When water is unavailable, we must tap into other sources for emergency use. According to FEMA, there are sources in the home that you can access for emergency water.
Learning ways to get to these water sources would be a proactive approach to accessing hidden water. If there is any doubt that the water you are about to consume may be compromised, it’s better to be on the safe side and treat it through one of the three water treatment methods: chemically, through distillation or through a boiling method.
- Melted ice cubes
- Water drained from the water heater (if the water heater has not been damaged)
- Liquids from canned goods such as fruit or vegetable juices
- Water drained from pipes
- To use the water in your pipes, let air into the plumbing by turning on the faucet in your home at the highest level. A small amount of water will trickle out. Then obtain water from the lowest faucet in the home.
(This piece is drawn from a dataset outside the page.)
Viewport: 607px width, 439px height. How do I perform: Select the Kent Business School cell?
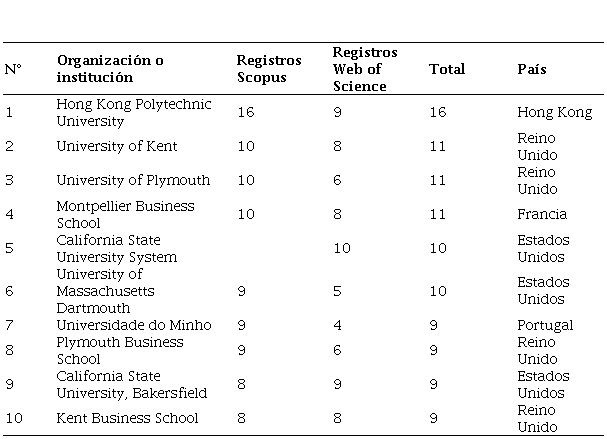click(x=127, y=419)
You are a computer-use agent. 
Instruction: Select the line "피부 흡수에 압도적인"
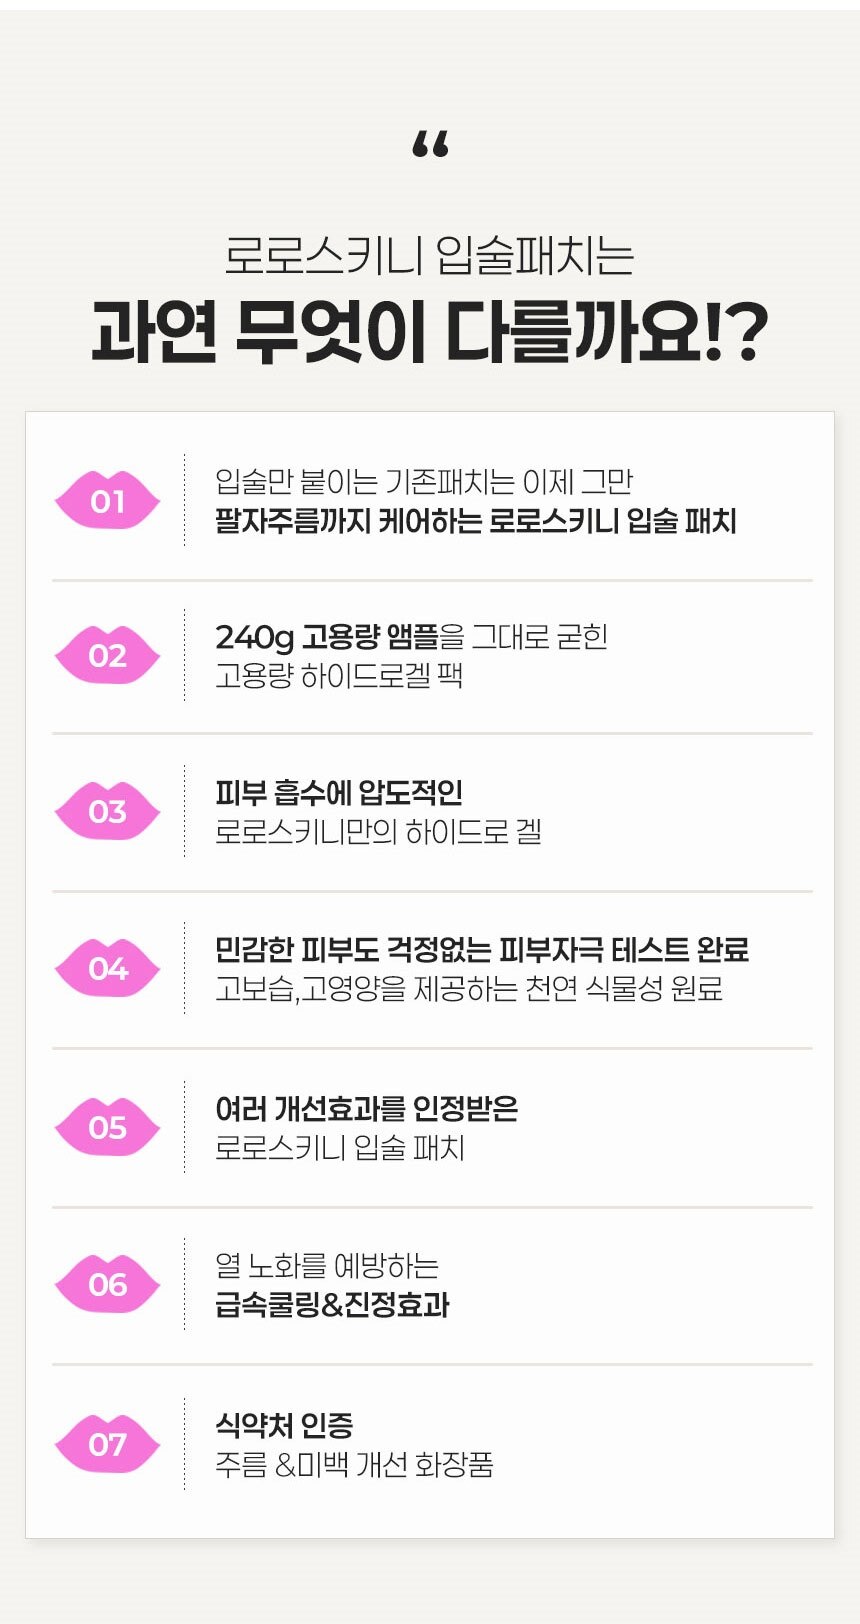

- To use the water in your hot-water tank, be sure the electricity or gas is off, and open the drain at the bottom of the tank. Start the water flowing by turning off the water intake valve at the tank and turning on the hot water faucet. Refill the tank before turning the gas or electricity back on. If the gas is turned off, a professional will be needed to turn it back on.
- Hot water boilers (home heating system)
- Waterbeds (fungicides added to the water or chemicals in the vinyl may make water unsafe to use)
- Water from the toilet bowl or flush tank
- Swimming pools and spas (chemicals used to kill germs are too concentrated for safe drinking but can be used for personal hygiene, cleaning, and related uses)
Water is one of the most important items to have stored. We use water for everything: hydrating our bodies, cleaning our bodies, brushing our teeth, for cooking, cleaning the dishes, and cleaning wounds. Ensure that you have enough for these purposes.